Halicarnassus behaved beautifully,--I will give him the credit of it. He went on with my spoon and his strawberries as unconcernedly as if nothing had happened. I was conscious that I blushed, but my face was in the shade, and nobody else knew it; and to this day I've no doubt the old gentleman would have marvelled what sent that mysterious spoon rattling against his table and whizzing between his boots, had not Halicarnassus, when the uproar was over, conceived it his duty to go and pick up the spoon and apologize for the accident, lest the gentleman should fancy an intentional rudeness. Partly to reward him for his good behavior, partly because I never did think it worth while to make two bites of a cherry, and partly because I did not fancy being poisoned, I gave my fifteen berries to him.
He devoured them with evident relish.
"Does my spoon taste as badly as yours?" I asked.
"My spoon?" inquired he, innocently.
"Yes. You said before that they tasted coppery.""I don't think," replied this unprincipled man,--"I don't think it was the flavor of the spoon so much as of the coin which each berry represented."If we could only have been at home!
I never made a more unsatisfactory investment in my life than the one I made in that restaurant. I felt as if I had been swindled, and I said so to Halicarnassus. He remarked that there was plenty of cream and sugar. I answered curtly, that the cream was chiefly water, and the sugar chiefly flour; but if they had been Simon Pure himself, was it anything but an aggravation of the offence to have them with nothing to eat them on?
"You might do as they do in France,--carry away what you don't eat, seeing you pay for it.""A pocketful of milk and water would be both delightful and serviceable; but I might take the sugar," I added, with a sudden thought, upsetting the sugar-bowl into a "Boston Journal" which we had bought in the train. "I can never use it, but it will be a consolation to reflect on."Halicarnassus, who, though fertile in evil conceptions, lacks nerve to put them into execution, was somewhat startled at this sudden change of base.

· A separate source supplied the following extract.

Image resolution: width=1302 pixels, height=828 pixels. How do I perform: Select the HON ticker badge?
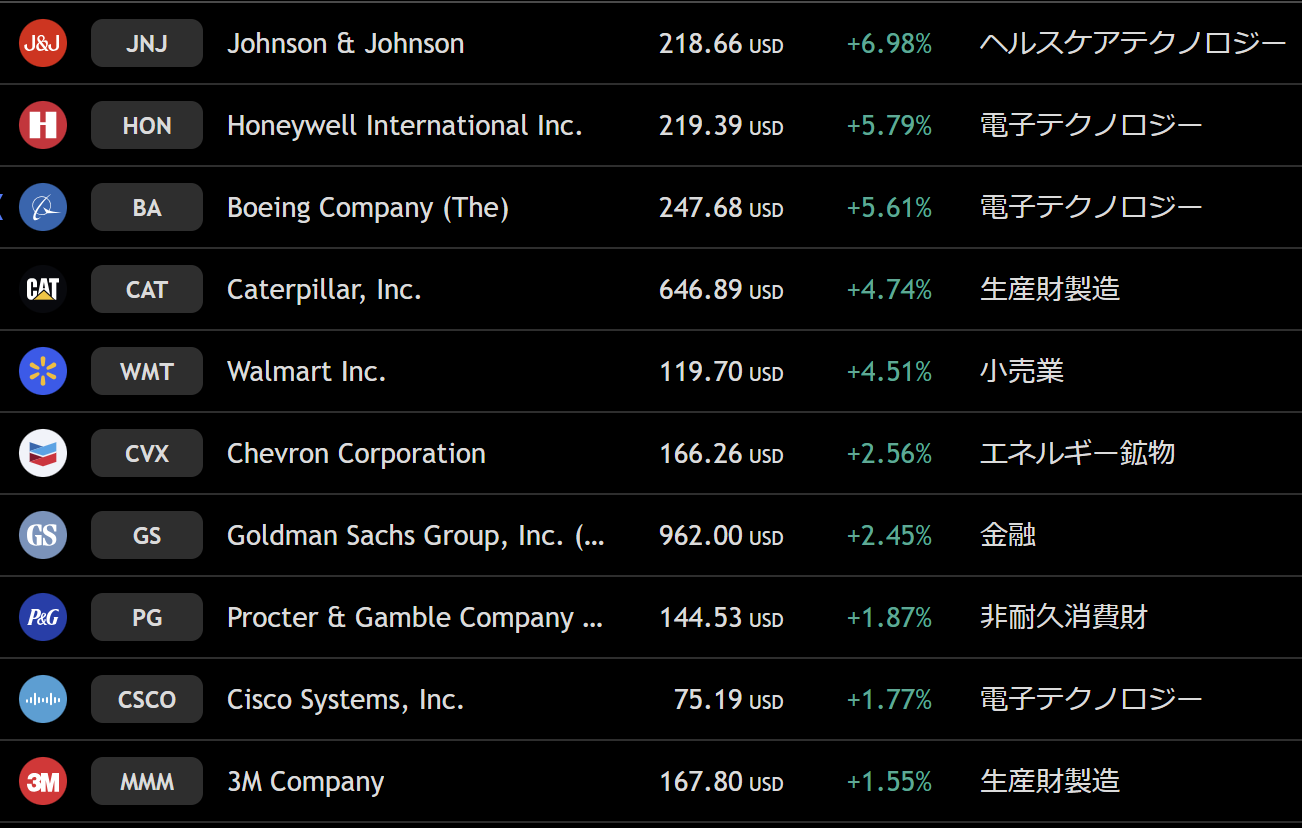click(147, 126)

He had no idea that I should really act upon his suggestion, but I did. I bundled the sugar into my pocket with a grim satisfaction; and Halicarnassus paid his thirty cents, looking--and feeling, as he afterwards told me--as if a policeman's grip were on his shoulders. If any restaurant in Boston recollects having been astonished at any time during the summer of 1862 by an unaccountably empty sugar-bowl, I take this occasion to explain the phenomenon.
I gave the sugar afterwards to a little beggar-girl, with a dime for a brace of lemons, and shook off the dust of my feet against Boston at the "B. & W. R. R. D."Boston is a beautiful city, situated on a peninsula at the head of Massachusetts Bay. It has three streets: Cornhill, Washington, and Beacon Streets. It has a Common and a Frog-pond, and many sprightly squirrels. Its streets are straight, and cross each other like lines on a chess-board.
It has a state-house, which is the finest edifice in the world or out of it. It has one church, the Old South, which was built, as its name indicates, before the Proclamation of Emancipation was issued. It has one bookstore, a lofty and imposing pile, of the Egyptian style (and date) of architecture, on the corner of Washington and School Streets.
It has one magazine, the "Atlantic Monthly," one daily newspaper, the "Boston Journal," one religious weekly, the "Congregationalist," and one orator, whose name is Train, a model of chaste, compact, and classic elegance. In politics, it was a Webster Whig, till Whig and Webster both went down, when it fell apart waited for something to turn up,--which proved to be drafting. Boston is called the Athens of America.
Its men are solid. Its women wear their bonnets to bed, their nightcaps to breakfast, and talk Greek at dinner. I spent two hours and half in Boston, and I know.